Start of Block
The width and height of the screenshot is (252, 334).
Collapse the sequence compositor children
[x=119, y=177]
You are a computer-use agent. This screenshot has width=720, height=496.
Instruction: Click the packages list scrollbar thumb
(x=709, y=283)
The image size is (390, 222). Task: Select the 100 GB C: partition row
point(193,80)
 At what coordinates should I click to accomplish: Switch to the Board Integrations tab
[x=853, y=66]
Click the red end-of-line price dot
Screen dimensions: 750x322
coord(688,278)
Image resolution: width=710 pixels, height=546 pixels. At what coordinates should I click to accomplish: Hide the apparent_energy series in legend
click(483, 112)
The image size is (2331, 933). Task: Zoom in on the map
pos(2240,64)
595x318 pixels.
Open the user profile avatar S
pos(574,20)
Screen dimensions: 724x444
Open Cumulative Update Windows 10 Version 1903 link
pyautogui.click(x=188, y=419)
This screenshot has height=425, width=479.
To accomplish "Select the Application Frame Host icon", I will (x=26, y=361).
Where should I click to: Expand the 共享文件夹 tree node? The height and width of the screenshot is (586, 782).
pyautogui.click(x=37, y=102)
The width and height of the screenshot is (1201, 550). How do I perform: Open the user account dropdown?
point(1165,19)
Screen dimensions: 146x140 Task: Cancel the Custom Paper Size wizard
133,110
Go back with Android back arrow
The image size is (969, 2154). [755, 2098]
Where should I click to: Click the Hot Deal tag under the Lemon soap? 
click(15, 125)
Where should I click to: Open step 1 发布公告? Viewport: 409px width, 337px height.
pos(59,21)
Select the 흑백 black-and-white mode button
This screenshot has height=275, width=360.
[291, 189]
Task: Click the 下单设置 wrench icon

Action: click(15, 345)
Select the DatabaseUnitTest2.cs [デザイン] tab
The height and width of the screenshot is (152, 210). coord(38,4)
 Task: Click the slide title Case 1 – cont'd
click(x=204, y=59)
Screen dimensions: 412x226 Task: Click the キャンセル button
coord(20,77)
End of Block
→ Aim of the task: Taking the listing above, write all of it out exactly.

→ Your response:
The width and height of the screenshot is (252, 334).
Collapse the sequence compositor children
[x=119, y=177]
You are a computer-use agent. This screenshot has width=720, height=496.
Instruction: Click the packages list scrollbar thumb
(x=709, y=283)
The image size is (390, 222). Task: Select the 100 GB C: partition row
point(193,80)
 At what coordinates should I click to accomplish: Switch to the Board Integrations tab
[x=853, y=66]
Click the red end-of-line price dot
Screen dimensions: 750x322
coord(688,278)
Image resolution: width=710 pixels, height=546 pixels. At what coordinates should I click to accomplish: Hide the apparent_energy series in legend
click(483, 112)
The image size is (2331, 933). Task: Zoom in on the map
pos(2240,64)
595x318 pixels.
Open the user profile avatar S
pos(574,20)
Screen dimensions: 724x444
Open Cumulative Update Windows 10 Version 1903 link
pyautogui.click(x=188, y=419)
This screenshot has height=425, width=479.
To accomplish "Select the Application Frame Host icon", I will (x=26, y=361).
Where should I click to: Expand the 共享文件夹 tree node? The height and width of the screenshot is (586, 782).
pyautogui.click(x=37, y=102)
The width and height of the screenshot is (1201, 550). How do I perform: Open the user account dropdown?
point(1165,19)
Screen dimensions: 146x140 Task: Cancel the Custom Paper Size wizard
133,110
Go back with Android back arrow
The image size is (969, 2154). [755, 2098]
Where should I click to: Click the Hot Deal tag under the Lemon soap? 
click(15, 125)
Where should I click to: Open step 1 发布公告? Viewport: 409px width, 337px height.
pos(59,21)
Select the 흑백 black-and-white mode button
This screenshot has height=275, width=360.
[291, 189]
Task: Click the 下单设置 wrench icon

Action: click(15, 345)
Select the DatabaseUnitTest2.cs [デザイン] tab
The height and width of the screenshot is (152, 210). coord(38,4)
 Task: Click the slide title Case 1 – cont'd
click(x=204, y=59)
Screen dimensions: 412x226 Task: Click the キャンセル button
coord(20,77)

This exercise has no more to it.